- [WORK INSTRUCTIONS]
- A) Answer from the Huntington's disease text:
(i) Which mRNA's expression served as the index of neuronal activity?
(ii) Which patients' brains were studied because most of the HD patients studied were under chronic neuroleptic treatment?
(iii) In which two structures was the COI mRNA level of expression markedly reduced within neurons?
- B) Decide whether each statement agrees with the Huntington's disease text, and quote the words that settle it:
(i) The functional model of the basal ganglia was developed in the 1980s.
(ii) COI mRNA expression in the GPi was lower in HD brains than in controls.
(iii) The in situ hybridization study was performed on brains postmortem.

Metabolic changes in the basal ganglia of patients with Huntington's disease: an in situ hybridization study of cytochrome oxidase subunit I mRNA.

On the basis of the functional model of the basal ganglia developed in the 1980s and the neuropathological findings in Huntington's disease (HD), changes in the neuronal activity of the basal ganglia have previously been proposed to explain the abnormal movements observed in this pathology. In particular, it has been stated that the neurodegenerative process affecting the basal ganglia in the disease should provoke a hypoactivity in the internal segment of the pallidum (GPi) that could explain choreic movements observed in the disease. To test this functional hypothesis, we performed an in situ hybridization study on control and HD brains postmortem, taking cytochrome oxidase subunit I (COI) mRNAs expression as index of neuronal activity. As most of the HD patients studied were under chronic neuroleptic (NL) treatment, we also studied the brains of non-HD patients under chronic NL treatment. Our results show that in HD brain the number of neurons expressing COI mRNA tends to be lower in the striatum, GPe and GPi, suggesting a severe involvement of these structures during the neurodegenerative process. Moreover, COI mRNA level of expression was markedly reduced within neurons of the putamen and GPe. Surprisingly, COI mRNA expression was not modified in the GPi in HD brains compared with controls. This paradoxical result in the GPi may be explained by the antagonistic effect of GPe hypoactivity and the degenerative process involving neurons of GPi. Our results indicate that the functional modifications, and consequently the pathophysiology of abnormal movements, observed in HD basal ganglia are more complex than expected from the currently accepted model of the basal ganglia organization.

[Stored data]
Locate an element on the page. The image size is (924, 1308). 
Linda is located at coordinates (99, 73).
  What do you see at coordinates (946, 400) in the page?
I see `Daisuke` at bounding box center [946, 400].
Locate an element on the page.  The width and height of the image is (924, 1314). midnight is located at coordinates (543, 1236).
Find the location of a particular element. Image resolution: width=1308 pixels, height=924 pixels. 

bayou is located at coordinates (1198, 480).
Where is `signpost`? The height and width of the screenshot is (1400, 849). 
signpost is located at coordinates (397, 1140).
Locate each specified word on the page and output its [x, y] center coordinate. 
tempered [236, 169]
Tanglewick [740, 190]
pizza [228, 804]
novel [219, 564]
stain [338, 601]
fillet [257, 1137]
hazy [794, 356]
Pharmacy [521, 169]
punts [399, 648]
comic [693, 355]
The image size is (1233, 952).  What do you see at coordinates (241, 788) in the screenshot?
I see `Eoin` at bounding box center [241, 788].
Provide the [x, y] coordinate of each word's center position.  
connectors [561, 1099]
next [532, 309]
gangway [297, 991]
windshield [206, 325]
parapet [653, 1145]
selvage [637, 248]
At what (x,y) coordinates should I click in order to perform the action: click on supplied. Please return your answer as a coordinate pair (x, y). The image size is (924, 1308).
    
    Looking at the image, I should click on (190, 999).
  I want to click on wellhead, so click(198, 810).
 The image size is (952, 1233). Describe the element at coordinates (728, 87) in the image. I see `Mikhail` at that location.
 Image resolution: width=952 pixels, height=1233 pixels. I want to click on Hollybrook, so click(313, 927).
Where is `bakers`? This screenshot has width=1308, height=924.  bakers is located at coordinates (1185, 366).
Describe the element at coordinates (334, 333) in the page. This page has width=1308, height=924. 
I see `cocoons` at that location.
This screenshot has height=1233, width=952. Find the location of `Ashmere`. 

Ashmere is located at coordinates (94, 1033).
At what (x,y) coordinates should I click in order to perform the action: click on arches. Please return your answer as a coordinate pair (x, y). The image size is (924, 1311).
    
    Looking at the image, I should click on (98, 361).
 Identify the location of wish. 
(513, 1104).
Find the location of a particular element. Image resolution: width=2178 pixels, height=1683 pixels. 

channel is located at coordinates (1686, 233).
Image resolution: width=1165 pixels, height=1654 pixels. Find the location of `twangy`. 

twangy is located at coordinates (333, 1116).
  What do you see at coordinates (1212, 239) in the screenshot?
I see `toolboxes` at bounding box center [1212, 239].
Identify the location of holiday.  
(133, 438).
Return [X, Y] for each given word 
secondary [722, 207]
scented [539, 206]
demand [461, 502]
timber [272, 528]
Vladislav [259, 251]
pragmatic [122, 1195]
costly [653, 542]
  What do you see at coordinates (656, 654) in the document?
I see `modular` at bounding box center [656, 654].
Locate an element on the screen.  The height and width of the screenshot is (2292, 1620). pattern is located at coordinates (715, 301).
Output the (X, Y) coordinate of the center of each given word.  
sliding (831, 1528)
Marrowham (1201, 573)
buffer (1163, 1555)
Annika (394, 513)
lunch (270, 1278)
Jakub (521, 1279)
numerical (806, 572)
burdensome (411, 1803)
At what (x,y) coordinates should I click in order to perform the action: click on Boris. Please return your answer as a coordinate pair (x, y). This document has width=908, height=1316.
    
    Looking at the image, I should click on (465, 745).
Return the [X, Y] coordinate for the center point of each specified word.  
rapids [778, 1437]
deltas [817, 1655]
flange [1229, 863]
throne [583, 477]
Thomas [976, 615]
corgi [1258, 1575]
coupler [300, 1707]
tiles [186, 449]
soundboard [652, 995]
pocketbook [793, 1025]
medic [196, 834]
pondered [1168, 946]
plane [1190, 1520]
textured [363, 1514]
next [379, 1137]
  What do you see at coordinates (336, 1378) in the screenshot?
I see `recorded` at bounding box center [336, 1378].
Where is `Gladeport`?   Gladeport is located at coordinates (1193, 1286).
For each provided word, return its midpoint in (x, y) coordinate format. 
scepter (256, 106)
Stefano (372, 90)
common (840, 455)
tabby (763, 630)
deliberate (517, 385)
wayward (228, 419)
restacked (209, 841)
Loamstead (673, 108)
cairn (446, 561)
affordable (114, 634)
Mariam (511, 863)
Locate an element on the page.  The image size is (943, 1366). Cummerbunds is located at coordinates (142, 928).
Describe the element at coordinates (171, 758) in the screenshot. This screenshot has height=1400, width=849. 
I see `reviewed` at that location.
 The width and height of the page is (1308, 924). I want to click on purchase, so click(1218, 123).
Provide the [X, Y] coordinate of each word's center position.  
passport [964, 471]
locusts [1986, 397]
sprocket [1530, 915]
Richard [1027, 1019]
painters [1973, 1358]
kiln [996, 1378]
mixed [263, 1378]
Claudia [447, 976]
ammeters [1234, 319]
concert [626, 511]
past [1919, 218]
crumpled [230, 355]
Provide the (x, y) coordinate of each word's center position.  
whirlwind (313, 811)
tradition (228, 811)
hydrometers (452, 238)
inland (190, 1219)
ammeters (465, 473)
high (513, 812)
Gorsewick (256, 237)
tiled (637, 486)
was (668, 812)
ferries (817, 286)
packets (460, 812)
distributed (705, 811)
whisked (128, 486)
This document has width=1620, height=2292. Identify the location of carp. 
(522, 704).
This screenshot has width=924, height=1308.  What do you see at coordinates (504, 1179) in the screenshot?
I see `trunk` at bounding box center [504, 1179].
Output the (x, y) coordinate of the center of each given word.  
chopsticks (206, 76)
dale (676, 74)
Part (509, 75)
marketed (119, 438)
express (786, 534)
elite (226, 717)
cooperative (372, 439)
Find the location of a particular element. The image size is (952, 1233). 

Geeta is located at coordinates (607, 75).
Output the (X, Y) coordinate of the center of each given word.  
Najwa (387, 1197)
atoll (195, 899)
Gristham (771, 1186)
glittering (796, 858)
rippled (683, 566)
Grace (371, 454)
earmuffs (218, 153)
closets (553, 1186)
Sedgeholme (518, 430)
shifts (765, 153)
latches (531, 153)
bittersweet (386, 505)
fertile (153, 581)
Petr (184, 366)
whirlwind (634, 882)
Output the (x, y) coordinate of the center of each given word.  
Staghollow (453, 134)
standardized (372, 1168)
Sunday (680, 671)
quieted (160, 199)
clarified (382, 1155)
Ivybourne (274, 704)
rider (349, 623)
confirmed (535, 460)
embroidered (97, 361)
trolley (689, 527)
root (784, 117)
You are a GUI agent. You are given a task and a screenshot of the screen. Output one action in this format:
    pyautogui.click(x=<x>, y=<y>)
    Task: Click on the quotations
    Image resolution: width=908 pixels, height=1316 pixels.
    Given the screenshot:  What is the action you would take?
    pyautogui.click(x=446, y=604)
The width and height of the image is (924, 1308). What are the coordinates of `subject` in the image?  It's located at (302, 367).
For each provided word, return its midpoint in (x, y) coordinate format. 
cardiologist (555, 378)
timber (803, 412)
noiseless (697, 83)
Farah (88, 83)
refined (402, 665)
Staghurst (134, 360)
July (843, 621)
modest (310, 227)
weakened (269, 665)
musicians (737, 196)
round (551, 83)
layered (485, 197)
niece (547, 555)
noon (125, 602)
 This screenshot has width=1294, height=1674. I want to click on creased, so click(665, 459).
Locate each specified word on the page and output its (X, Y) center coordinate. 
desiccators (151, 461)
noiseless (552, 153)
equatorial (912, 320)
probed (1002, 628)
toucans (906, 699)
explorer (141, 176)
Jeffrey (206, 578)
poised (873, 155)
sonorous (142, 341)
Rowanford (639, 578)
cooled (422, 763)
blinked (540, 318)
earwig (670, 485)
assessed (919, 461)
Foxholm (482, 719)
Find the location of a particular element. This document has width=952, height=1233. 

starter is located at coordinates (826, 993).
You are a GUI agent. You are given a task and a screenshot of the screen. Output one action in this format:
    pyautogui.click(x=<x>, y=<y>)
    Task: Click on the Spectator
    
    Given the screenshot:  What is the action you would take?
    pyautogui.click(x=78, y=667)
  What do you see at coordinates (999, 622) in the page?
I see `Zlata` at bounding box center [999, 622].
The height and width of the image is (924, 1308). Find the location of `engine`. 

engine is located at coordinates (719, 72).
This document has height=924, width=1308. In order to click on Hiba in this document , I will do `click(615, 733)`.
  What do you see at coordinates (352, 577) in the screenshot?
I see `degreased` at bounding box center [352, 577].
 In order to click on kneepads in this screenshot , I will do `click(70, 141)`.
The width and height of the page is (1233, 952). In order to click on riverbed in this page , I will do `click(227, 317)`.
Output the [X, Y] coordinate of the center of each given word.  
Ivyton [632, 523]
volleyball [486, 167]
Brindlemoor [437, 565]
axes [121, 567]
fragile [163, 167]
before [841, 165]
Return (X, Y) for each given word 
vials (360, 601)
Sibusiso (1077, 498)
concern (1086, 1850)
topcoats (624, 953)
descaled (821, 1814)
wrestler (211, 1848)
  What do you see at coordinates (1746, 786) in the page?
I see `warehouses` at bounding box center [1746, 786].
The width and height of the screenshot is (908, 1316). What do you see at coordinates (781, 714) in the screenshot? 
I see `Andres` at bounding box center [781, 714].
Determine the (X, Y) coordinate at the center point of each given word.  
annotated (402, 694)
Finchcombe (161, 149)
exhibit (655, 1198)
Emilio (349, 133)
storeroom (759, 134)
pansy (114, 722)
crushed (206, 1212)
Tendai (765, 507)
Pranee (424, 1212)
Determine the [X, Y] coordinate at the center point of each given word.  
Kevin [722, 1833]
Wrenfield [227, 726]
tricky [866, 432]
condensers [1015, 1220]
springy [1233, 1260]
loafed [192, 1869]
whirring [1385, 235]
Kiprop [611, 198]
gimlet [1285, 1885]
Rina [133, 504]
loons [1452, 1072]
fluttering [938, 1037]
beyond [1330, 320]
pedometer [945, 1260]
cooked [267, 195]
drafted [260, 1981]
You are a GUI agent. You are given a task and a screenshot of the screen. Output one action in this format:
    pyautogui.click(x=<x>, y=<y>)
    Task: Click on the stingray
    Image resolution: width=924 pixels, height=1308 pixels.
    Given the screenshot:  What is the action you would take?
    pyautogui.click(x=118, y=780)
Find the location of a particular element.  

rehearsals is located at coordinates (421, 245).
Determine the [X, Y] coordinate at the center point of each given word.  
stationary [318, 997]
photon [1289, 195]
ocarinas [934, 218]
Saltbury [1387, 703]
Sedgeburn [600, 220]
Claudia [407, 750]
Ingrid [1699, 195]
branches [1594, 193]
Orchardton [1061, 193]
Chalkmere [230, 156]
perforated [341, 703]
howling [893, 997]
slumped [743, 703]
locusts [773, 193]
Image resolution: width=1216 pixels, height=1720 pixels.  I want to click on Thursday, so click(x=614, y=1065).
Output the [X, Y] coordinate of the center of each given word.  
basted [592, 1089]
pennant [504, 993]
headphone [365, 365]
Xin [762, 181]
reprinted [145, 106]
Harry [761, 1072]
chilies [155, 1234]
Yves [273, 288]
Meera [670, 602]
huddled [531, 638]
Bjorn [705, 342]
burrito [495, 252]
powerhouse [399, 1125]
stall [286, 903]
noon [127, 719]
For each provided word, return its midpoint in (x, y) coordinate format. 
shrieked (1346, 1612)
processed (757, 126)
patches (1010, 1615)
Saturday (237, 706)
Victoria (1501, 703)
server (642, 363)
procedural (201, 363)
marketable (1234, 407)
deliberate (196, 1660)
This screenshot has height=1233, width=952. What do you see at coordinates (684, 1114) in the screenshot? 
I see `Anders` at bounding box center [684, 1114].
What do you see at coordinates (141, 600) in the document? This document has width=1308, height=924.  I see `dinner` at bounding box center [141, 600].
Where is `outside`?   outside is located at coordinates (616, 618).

- [SOLVED TASKS]
- A)
(i) Cytochrome oxidase subunit I (COI) mRNA.
(ii) The brains of non-HD patients under chronic neuroleptic treatment.
(iii) The putamen and the GPe.

- B)
(i) Yes: "the functional model of the basal ganglia developed in the 1980s"
(ii) No: "COI mRNA expression was not modified in the GPi in HD brains compared with controls"
(iii) Yes: "we performed an in situ hybridization study on control and HD brains postmortem"